### Task to complete
According to the article on Australia's COVID-19 wave, about how many registered COVID deaths occurred in Australia between January and July 2023, based on provisional data?

### Provided passage
▶
As Australia confronts the latest wave of COVID-19 infections – the sixth in just the last two years – Burnet Institute Director and CEO Professor Brendan Crabb AC is concerned a ‘living with COVID’ approach is creating major problems for the future.
Currently circulating at ‘moderate’ levels, COVID’s incidence is rising and modelling suggests the increase will continue into December with a chance the wave will peak around Christmas for the third year in a row.
While longer-term rates of COVID death and severe disease have declined due in significant part to widespread vaccination and hybrid immunity, provisional data shows there were around 3000 registered COVID deaths in Australia between January and July 2023.
Older people and those with weakened immune systems remain at greatest risk.
“We still have a strategy that is pro-infection despite years of experience to say it’s not working well enough, and that it’s dangerous,” Professor Crabb told The West Australian.
“If the aim is to protect the most vulnerable, we’re not doing a very good job of it with so many dying. From my perspective, the biggest problem we have is we’re just not being sufficiently straight with ourselves and with the community.
“I think if we did have a true understanding, we would go down a different path.
“We’re told it’s becoming seasonal when it’s not. ‘It’s no longer exceptional’ were the magic words used by the Chief Medical Officer to instigate this paradigm shift in October 2022.”
Professor Crabb argues it’s important to recalibrate away from non-exceptional to exceptional to encourage people to take up interventions and reduce the otherwise enormous impact this next wave is likely to have.
While COVID-19 has been a major factor in Australia’s first decrease in life expectancy since the 1990s, Professor Crabb is also concerned about the longer-term impacts of the virus.
“The best-case scenario is that we will continue to tolerate a death rate way above average, in the order of a thousand deaths a month and a large disease and economic/labour impacts underneath that,” Professor Crabb said.
“The worst-case scenario is that we’re setting ourselves up, nearly everybody, to suffer from chronic impacts of COVID down the track. We don’t know that yet. That’s an unknown, but it’s a realistic possibility.
“The children that we like to think are minimally affected may turn out to have a poorer life outcome than would otherwise have been the case because of repeat infections with COVID.
“That’s the risk we carry with the strategy we have.”
◀
### Records shown
▶
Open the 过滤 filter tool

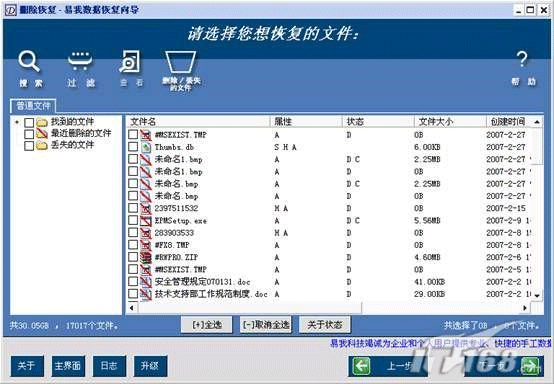pyautogui.click(x=80, y=61)
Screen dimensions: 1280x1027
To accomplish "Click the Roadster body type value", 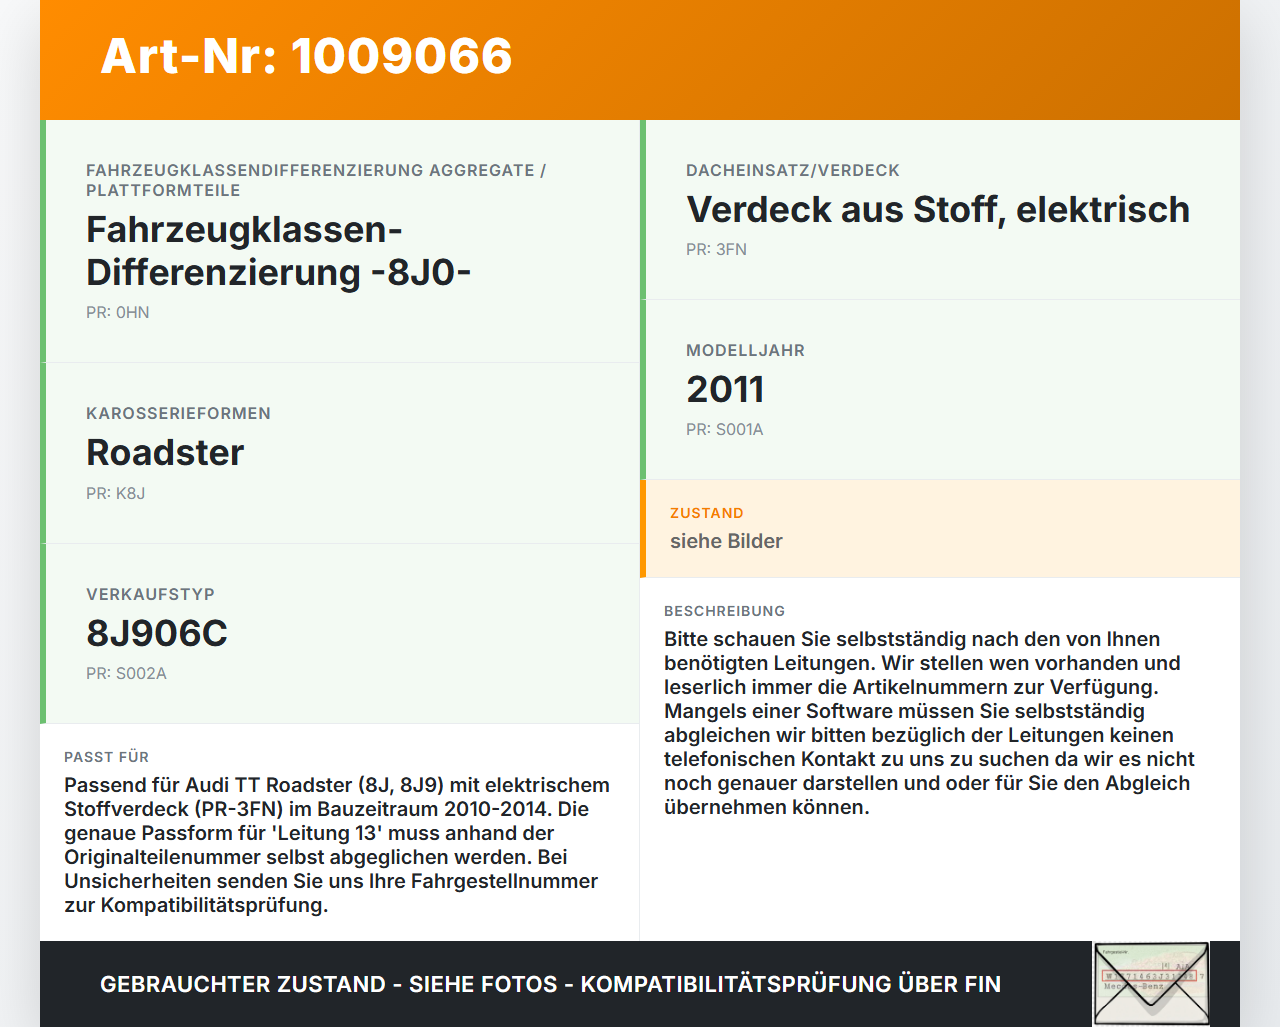I will point(165,453).
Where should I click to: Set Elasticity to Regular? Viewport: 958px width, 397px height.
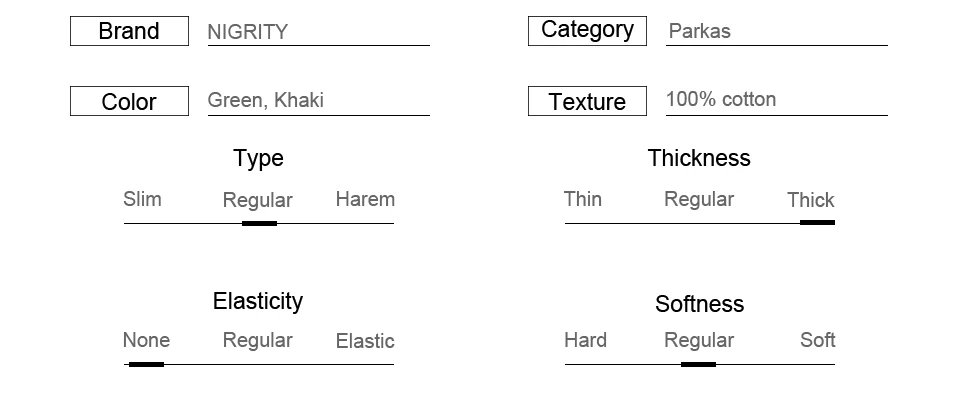[x=258, y=341]
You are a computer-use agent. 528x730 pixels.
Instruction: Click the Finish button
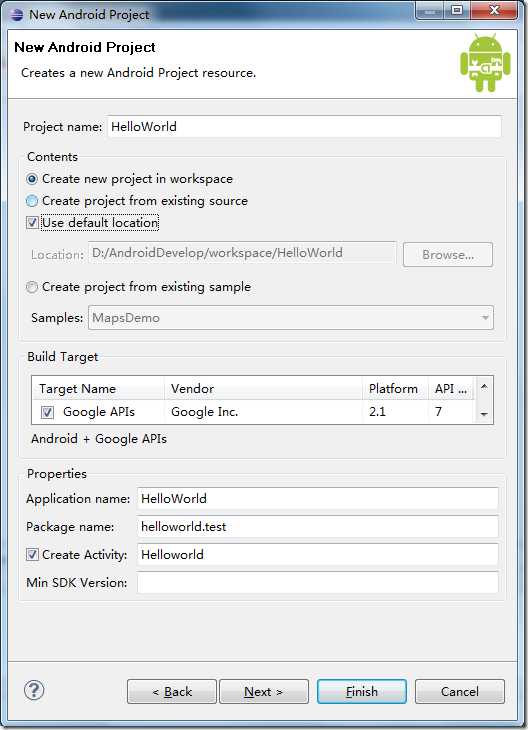[x=362, y=691]
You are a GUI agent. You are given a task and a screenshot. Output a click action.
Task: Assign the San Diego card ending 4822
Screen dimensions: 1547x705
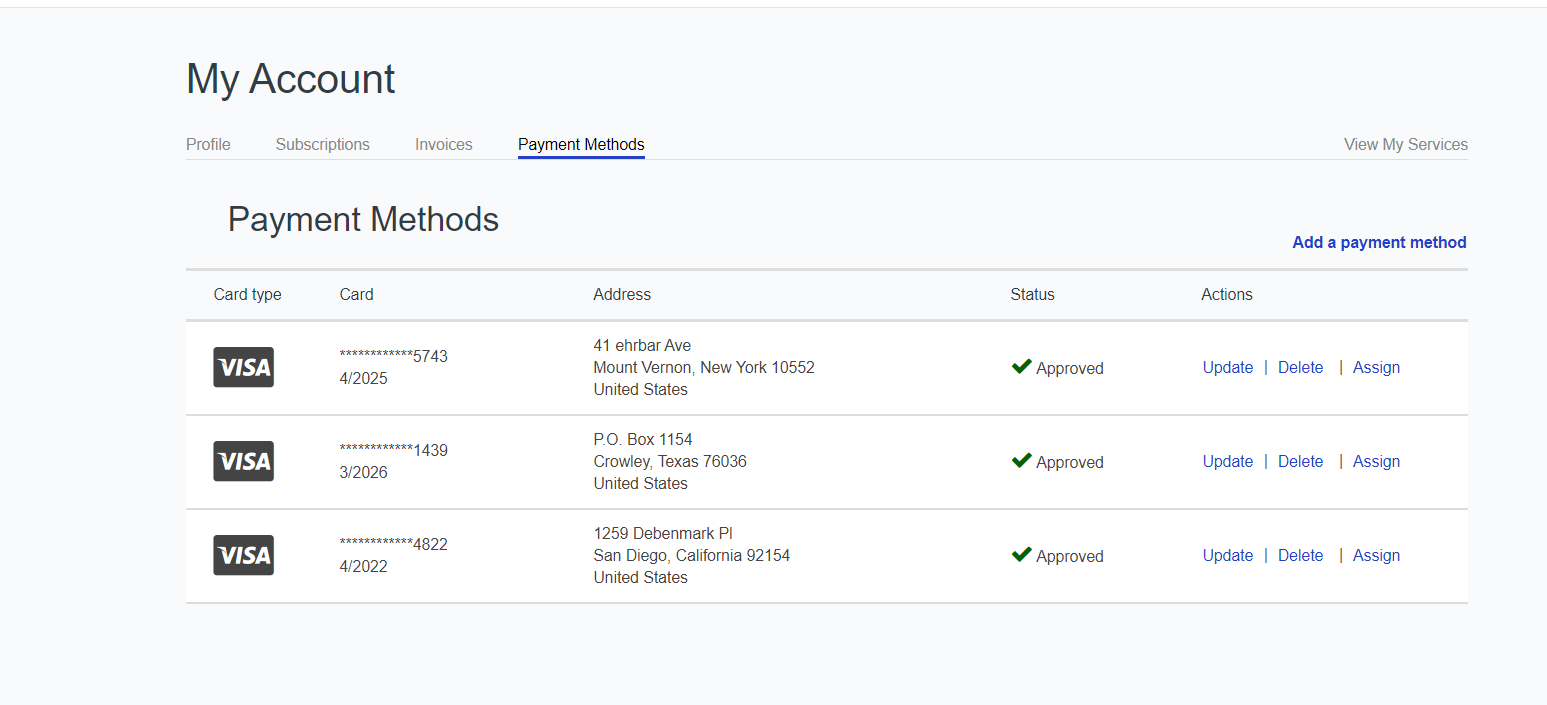tap(1376, 555)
◀
### Solution for this exercise
Around 3000.